• TASK INSTRUCTIONS: Retype the data verbatim, starting at the line containing "coordinates (2467, 350)." and ending with the line containing "(564, 445).", both included.

......

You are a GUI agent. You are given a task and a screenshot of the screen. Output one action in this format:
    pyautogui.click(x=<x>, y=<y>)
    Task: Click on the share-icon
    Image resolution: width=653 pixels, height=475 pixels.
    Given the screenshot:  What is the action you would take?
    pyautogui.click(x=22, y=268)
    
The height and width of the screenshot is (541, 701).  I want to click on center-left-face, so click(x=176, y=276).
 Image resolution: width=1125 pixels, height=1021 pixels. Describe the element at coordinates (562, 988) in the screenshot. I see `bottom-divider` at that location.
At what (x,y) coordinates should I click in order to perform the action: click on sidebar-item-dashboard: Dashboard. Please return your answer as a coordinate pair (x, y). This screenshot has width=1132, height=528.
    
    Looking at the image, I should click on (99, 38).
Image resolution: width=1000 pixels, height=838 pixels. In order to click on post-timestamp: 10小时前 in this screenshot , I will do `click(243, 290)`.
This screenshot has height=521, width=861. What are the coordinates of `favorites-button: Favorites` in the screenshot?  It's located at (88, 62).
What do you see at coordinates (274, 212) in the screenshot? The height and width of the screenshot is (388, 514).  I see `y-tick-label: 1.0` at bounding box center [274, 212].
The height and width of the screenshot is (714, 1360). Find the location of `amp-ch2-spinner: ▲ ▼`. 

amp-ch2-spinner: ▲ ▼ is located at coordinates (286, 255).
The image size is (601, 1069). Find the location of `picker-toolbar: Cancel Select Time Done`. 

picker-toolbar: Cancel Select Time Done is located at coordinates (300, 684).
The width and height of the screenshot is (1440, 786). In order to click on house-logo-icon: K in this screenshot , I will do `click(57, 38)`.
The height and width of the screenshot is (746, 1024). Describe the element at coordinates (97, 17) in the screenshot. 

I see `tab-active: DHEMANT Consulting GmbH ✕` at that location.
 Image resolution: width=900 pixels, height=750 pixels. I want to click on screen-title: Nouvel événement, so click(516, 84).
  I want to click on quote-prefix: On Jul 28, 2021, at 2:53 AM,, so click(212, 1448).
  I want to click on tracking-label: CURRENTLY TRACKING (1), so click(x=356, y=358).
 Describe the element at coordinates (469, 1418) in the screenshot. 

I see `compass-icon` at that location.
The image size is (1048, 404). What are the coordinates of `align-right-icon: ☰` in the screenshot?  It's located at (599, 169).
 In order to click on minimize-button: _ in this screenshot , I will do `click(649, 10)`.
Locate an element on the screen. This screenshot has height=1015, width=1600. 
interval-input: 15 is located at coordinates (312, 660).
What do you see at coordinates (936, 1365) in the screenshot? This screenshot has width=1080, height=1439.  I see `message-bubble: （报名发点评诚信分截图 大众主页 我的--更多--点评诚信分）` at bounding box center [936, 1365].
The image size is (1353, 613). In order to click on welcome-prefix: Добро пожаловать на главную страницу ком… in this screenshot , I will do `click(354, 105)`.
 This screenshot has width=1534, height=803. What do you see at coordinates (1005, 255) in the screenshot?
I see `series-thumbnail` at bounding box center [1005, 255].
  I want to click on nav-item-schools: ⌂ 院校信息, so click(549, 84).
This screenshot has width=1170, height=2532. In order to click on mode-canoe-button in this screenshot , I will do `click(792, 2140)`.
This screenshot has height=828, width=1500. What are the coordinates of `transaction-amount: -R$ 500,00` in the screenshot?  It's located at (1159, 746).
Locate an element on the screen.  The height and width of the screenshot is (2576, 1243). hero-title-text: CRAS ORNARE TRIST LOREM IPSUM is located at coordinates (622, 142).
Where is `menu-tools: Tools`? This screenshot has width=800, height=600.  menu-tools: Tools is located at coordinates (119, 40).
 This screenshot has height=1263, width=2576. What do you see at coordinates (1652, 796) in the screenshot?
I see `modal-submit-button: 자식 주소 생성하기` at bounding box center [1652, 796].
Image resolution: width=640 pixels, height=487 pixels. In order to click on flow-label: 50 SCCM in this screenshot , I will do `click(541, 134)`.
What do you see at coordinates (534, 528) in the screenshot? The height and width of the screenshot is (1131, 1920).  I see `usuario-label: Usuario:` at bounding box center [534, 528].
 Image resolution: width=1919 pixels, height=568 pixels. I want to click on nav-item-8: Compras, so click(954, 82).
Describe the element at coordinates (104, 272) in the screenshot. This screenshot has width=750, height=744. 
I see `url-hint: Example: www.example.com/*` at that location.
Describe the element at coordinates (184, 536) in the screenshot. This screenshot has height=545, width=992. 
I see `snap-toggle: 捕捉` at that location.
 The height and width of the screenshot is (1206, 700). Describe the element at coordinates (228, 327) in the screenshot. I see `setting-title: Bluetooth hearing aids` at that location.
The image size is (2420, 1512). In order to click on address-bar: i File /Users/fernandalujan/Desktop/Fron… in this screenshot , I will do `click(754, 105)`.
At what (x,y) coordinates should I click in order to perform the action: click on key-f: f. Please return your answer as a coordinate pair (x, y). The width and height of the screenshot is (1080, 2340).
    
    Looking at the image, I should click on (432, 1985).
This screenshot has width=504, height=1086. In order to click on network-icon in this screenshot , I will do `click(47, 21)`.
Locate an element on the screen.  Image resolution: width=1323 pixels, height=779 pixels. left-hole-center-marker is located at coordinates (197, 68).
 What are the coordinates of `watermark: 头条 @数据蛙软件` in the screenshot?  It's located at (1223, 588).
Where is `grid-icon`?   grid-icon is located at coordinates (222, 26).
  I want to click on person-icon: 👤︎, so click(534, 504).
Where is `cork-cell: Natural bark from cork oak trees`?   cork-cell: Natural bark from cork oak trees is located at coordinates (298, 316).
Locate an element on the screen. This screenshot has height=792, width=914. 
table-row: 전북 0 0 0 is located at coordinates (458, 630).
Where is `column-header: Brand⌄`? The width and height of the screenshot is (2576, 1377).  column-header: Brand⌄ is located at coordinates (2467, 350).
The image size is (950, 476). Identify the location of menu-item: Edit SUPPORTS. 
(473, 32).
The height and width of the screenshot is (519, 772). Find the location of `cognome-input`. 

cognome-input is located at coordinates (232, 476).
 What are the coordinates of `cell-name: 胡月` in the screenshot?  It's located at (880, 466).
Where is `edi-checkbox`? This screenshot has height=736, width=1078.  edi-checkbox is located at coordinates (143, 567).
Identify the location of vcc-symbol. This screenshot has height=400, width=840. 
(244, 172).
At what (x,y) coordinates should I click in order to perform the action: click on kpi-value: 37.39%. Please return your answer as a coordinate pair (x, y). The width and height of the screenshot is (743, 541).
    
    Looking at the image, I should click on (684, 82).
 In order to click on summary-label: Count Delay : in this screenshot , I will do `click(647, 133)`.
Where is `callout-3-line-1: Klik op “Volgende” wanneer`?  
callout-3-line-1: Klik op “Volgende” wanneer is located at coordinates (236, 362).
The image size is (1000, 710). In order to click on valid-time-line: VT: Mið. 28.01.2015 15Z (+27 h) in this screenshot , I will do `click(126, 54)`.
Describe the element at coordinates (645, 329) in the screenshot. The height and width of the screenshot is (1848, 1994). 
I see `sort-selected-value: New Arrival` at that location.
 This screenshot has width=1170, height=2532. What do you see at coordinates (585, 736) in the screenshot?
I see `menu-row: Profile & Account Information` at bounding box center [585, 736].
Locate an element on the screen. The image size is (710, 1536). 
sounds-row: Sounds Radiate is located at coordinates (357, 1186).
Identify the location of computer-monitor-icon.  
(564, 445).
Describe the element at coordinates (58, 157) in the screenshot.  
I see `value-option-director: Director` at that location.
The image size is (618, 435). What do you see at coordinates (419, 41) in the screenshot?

......

• EXERCISE SOLUTION:
Where is `column-header: Brand⌄`? The width and height of the screenshot is (2576, 1377).  column-header: Brand⌄ is located at coordinates (2467, 350).
The image size is (950, 476). Identify the location of menu-item: Edit SUPPORTS. 
(473, 32).
The height and width of the screenshot is (519, 772). Find the location of `cognome-input`. 

cognome-input is located at coordinates (232, 476).
 What are the coordinates of `cell-name: 胡月` in the screenshot?  It's located at (880, 466).
Where is `edi-checkbox`? This screenshot has height=736, width=1078.  edi-checkbox is located at coordinates (143, 567).
Identify the location of vcc-symbol. This screenshot has height=400, width=840. 
(244, 172).
At what (x,y) coordinates should I click in order to perform the action: click on kpi-value: 37.39%. Please return your answer as a coordinate pair (x, y). The width and height of the screenshot is (743, 541).
    
    Looking at the image, I should click on (684, 82).
 In order to click on summary-label: Count Delay : in this screenshot , I will do `click(647, 133)`.
Where is `callout-3-line-1: Klik op “Volgende” wanneer`?  
callout-3-line-1: Klik op “Volgende” wanneer is located at coordinates (236, 362).
The image size is (1000, 710). In order to click on valid-time-line: VT: Mið. 28.01.2015 15Z (+27 h) in this screenshot , I will do `click(126, 54)`.
Describe the element at coordinates (645, 329) in the screenshot. The height and width of the screenshot is (1848, 1994). 
I see `sort-selected-value: New Arrival` at that location.
 This screenshot has width=1170, height=2532. What do you see at coordinates (585, 736) in the screenshot?
I see `menu-row: Profile & Account Information` at bounding box center [585, 736].
Locate an element on the screen. The image size is (710, 1536). 
sounds-row: Sounds Radiate is located at coordinates (357, 1186).
Identify the location of computer-monitor-icon.  
(564, 445).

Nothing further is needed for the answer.